February was supposed to also be my month to commit to doing a load of laundry every day. Let’s just say, no. That didn’t happen. I started out ok when I started my new job, but honestly, by midweek the 2nd week, I wasn’t staying on top of it. I thought I would just skim past the few days until I was done at the office and pretend I did the laundry every day those days. No one would know but me right? Except then, Ty died, I was grieving and basically just sat on the couch with my kids all day. Then I got sick. So sick. Sicker than I’ve been in years upon years. My chest hurt so bad I couldn’t move for fear of it causing me to have to take more than a shallow breath. I ended up in urgent care with a 102 fever, a sinus and ear infection and the RSV chest infection. Then, as any mom could predict: the kids and the hubby. I spent the entire week in the recliner; I even slept there because I couldn’t lay down flat without a huge coughing spell. Fortunately the kids didn’t get it as bad as I did, they were over it in 3 days, and so was Brad. I think, because I was depressed, it just hit me full force. Even now, I still have a cough and a dry throat.

From the 18th when I got sick to the24th when I was on call for a very busy weekend, the only things that got washed were the vomit clothes and towels, dirty blankets, dishes (thanks mostly to Anthony and Brad) and occasionally, the countertop was wiped down.  Brad helped out so much but he wasn’t feeling great and had a lot of work to catch up on himself since he took several days off to either take care of me or lay in bed himself.

Monday of this week was the first day since the 15th, I’ve felt good. I am finally starting to get my house back in order. The curtains and windows are open; I’ve killed an entire thing of Lysoll, Tide and Dawn.

Needless to say, as far as goals go, I haven’t been to the gym since last month, I haven’t written in my journal at all this month and I’d be lucky to count 10 total loads of laundry done this month. 

Epic fail.

It sucks, but, really, I think I’m ok with it. I’m just scratching the month off as a total loss and moving on. I can't change it, I can't go back and do-over any of the things I should have done and lying about it doesn't change anything or make me feel any better. I honestly thought about crossing off the ‘load of laundry per day’ on my list as a loss or fail too but instead I’m moving it to March. I made these goals to stretch myself, to make myself do something ‘more’ than my norm. Checking it off as a fail, would be my norm. Moving it to March would be pushing myself. So, that’s what I’m going to do.

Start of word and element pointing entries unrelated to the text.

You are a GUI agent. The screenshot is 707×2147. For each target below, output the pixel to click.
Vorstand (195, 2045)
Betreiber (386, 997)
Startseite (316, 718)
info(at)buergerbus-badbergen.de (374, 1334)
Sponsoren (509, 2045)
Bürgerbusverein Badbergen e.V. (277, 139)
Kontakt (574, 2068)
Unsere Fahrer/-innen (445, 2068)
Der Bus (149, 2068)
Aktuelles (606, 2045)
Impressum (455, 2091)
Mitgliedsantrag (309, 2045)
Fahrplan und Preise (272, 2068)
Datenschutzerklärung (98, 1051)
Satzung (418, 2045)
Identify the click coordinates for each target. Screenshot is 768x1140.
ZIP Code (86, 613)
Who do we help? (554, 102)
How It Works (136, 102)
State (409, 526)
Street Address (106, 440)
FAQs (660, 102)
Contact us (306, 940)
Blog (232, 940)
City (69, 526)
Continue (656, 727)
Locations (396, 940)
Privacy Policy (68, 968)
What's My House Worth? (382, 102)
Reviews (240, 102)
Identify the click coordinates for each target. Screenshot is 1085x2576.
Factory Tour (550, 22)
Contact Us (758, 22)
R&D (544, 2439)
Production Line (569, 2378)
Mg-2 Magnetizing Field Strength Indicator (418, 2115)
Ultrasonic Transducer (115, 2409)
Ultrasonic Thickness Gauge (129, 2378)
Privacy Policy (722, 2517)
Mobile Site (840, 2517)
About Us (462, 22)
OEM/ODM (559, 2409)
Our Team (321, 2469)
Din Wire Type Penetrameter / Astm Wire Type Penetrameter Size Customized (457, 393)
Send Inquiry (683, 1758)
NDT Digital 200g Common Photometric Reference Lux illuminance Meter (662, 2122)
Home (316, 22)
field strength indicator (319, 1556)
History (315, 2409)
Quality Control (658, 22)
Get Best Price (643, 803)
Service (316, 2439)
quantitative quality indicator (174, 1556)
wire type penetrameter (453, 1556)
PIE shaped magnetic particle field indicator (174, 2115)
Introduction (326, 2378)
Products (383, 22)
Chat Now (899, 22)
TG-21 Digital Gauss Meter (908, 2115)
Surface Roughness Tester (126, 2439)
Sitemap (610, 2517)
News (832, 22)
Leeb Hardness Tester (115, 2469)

Here’s hoping that March is much better than February. I want to do some crafty stuff this month, I want to come up with some new recipes and I want to finish up my craft space. No one is making me, no one cares if I don’t, these are things I want to do. Things that make me happy and that I enjoy doing. I just have to remember that. Remember that if I don’t get to those things one day it’s not a big deal, they are fun, extra, “love your life” things that I want to do. My real goals for the month are to get back to the gym, do one load of laundry a day and have fun with my family. Those are things I have to do, those are what I will push myself every day to accomplish.